TASK INPUTS →

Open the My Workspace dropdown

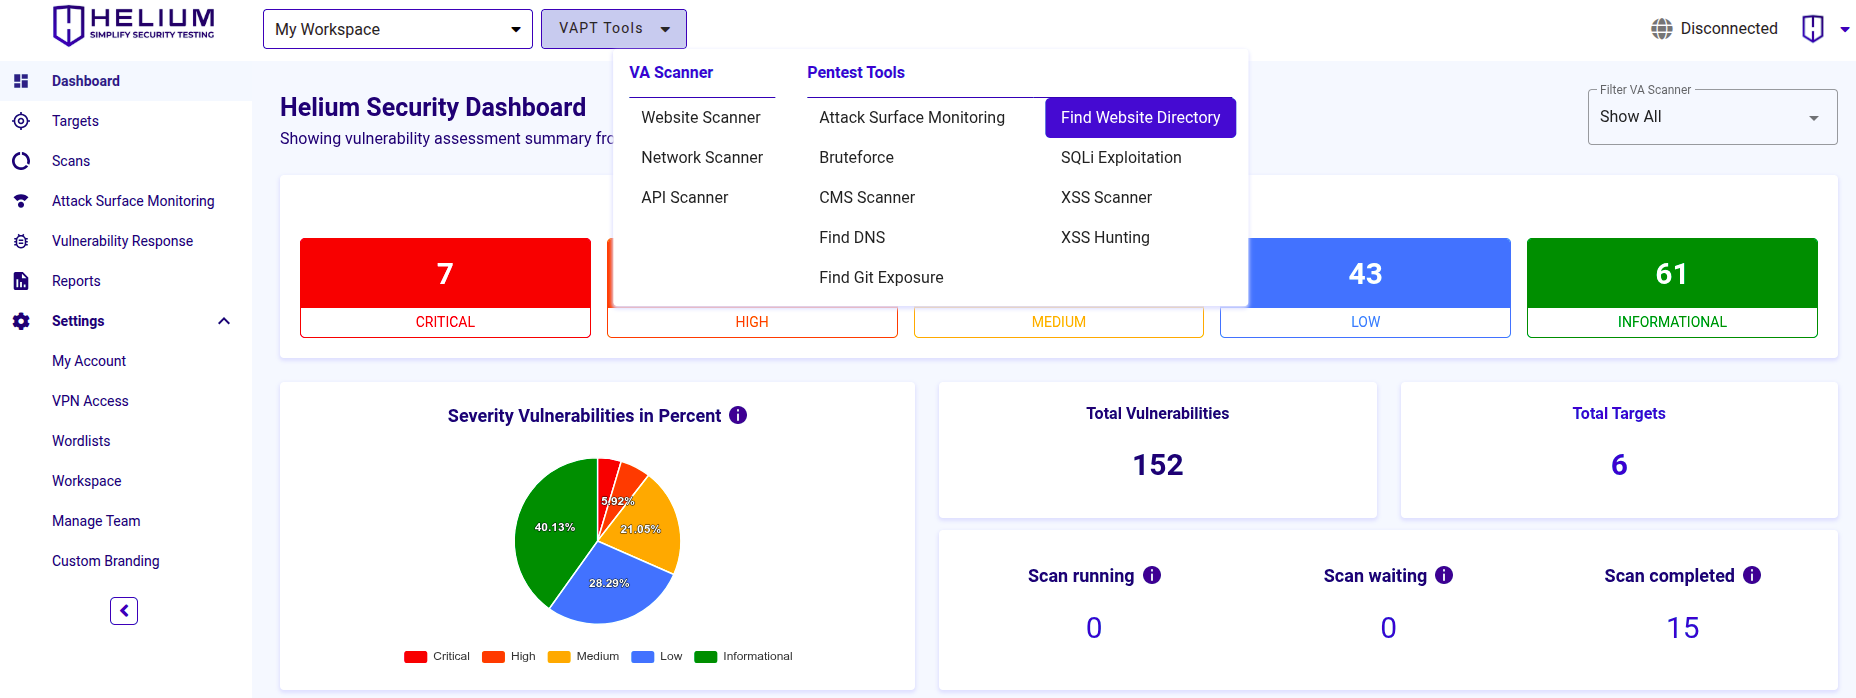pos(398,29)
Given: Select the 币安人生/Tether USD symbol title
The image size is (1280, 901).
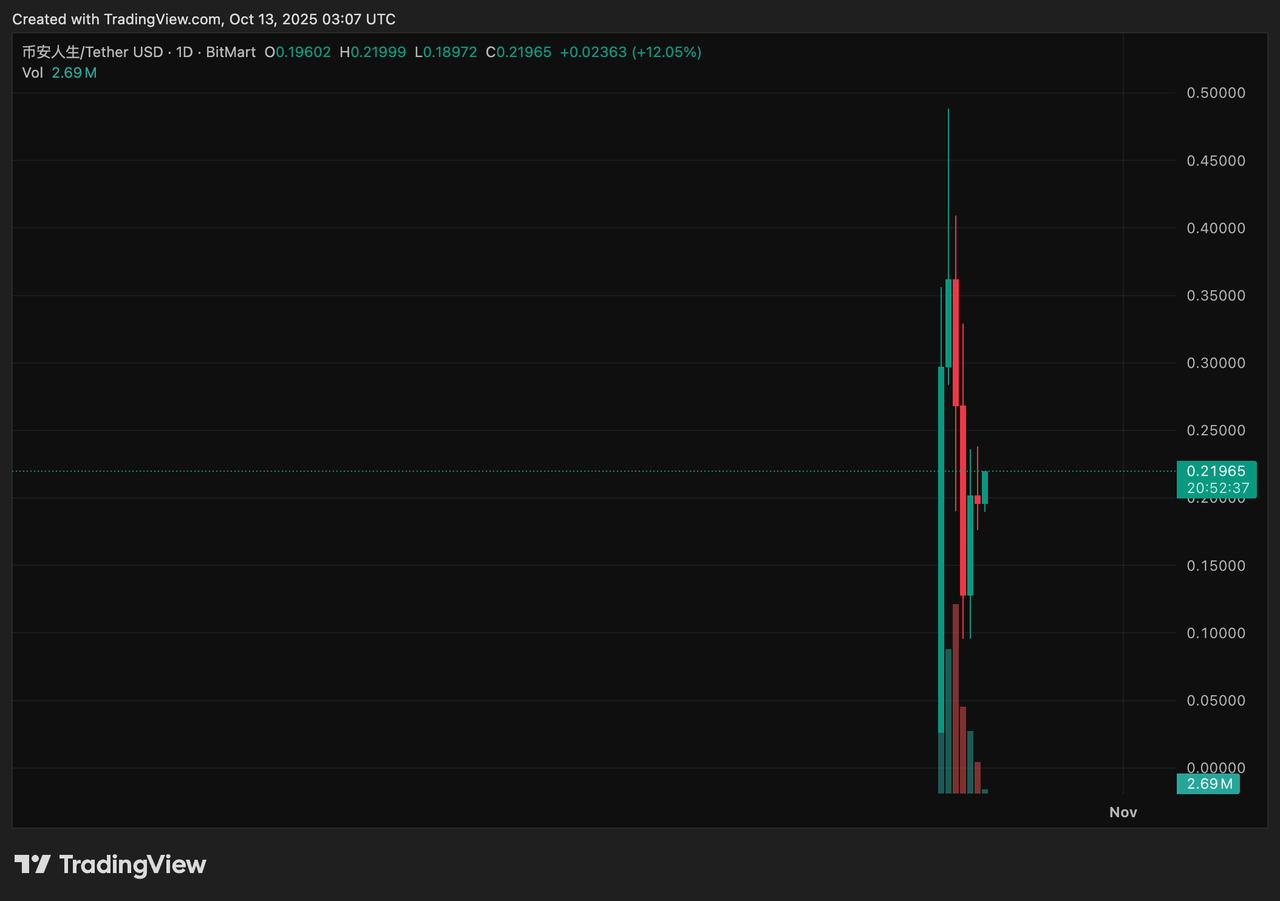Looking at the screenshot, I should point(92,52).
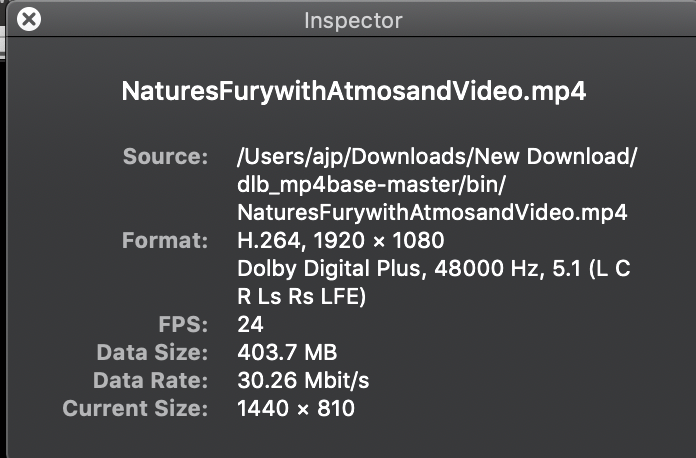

TASK TO CARRY OUT → A word-for-word reprint of the listing above is needed, minus the pictures.

RESULT FOR THIS TASK →
Open the My Workspace dropdown

pos(398,29)
Given: Select the 币安人生/Tether USD symbol title
The image size is (1280, 901).
Looking at the screenshot, I should point(92,52).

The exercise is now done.